20.09.2016 - Education Sector

Kimmie Åhlén - from White Power extremist to youth worker educator

© UNESCO

Kimmie Åhlén is the best man for his job, teaching youth workers how to interact with young people vulnerable to being influenced by violent extremism.

That’s because when he was just 12 he joined the Swedish White Power movement and became a leading figure in the Nationalsocialistisk Front for nine years.

Now he works with the Brottsförebyggande Centrum (Crime Prevention Centre) in Värmland, Sweden sharing his unique experience and knowledge about extremist groups and what attracts young people to them, to develop the preventive work of youth workers, politicians and other officials.

Mr Åhlén was an invited speaker at the UNESCO-MGIEP Preventing Violent Extremism through Education conference held in New Delhi from September 19 – 20 where he shared his knowledge at a session entitled Paths to radicalization and drivers of violent extremism.

Critical role of school and parents

He spoke to UNESCO of his startling life-change and the crucial role of school, parents and open communication to prevent violent extremism.

“I grew up in a small village of 3000 people with one factory everyone depended on for work. Very traditional. Very high unemployment. You could say it was a typical poor small town but burning with frustration and anger. My father was a racist who hated immigrants, gay people, anyone different. From the first time I can remember he would speak to me about immigrants as rapist and thieves and murderers. I was six years old. I believed him.”
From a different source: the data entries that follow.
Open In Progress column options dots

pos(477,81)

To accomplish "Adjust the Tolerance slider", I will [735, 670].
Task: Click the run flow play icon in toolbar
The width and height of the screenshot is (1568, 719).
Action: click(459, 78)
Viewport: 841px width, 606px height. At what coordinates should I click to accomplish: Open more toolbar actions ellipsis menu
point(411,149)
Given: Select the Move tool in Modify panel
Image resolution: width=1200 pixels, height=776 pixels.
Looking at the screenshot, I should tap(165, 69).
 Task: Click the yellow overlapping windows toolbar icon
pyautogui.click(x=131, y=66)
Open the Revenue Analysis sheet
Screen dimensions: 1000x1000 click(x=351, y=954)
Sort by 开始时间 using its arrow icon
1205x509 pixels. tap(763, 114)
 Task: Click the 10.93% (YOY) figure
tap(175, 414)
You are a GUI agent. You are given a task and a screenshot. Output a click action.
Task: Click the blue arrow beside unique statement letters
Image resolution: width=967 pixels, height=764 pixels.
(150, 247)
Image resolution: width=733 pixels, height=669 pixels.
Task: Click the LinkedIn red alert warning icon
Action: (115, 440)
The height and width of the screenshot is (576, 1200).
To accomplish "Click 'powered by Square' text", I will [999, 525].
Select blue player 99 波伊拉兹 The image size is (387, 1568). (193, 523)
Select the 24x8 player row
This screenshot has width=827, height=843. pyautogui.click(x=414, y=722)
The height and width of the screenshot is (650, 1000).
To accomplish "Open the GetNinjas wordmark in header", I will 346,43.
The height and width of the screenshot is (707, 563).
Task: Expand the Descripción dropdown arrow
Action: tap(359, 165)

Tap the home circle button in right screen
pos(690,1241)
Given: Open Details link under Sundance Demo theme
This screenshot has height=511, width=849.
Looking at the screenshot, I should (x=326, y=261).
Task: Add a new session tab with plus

While in junior school he was diagnosed with Attention Deficit Disorder which made him the target of relentless bullying.

“I had no friends, no identity, no belief system. I turned in on myself and my fantasies,” he said.

All that changed when he discovered a discarded CD and began to listen to the music of the ‘Viking rock’ band Ultima Thule, who have been associated with a White Power following.

“The lyrics told me I was a Viking and I was descended from Kings and Gods. I started to feel included for the first time. I had an alternative identity, I believed I was a patriot. Also the skinheads were the cool popular guys with shaved heads and bomber jackets. I wanted to be cool and popular as well.”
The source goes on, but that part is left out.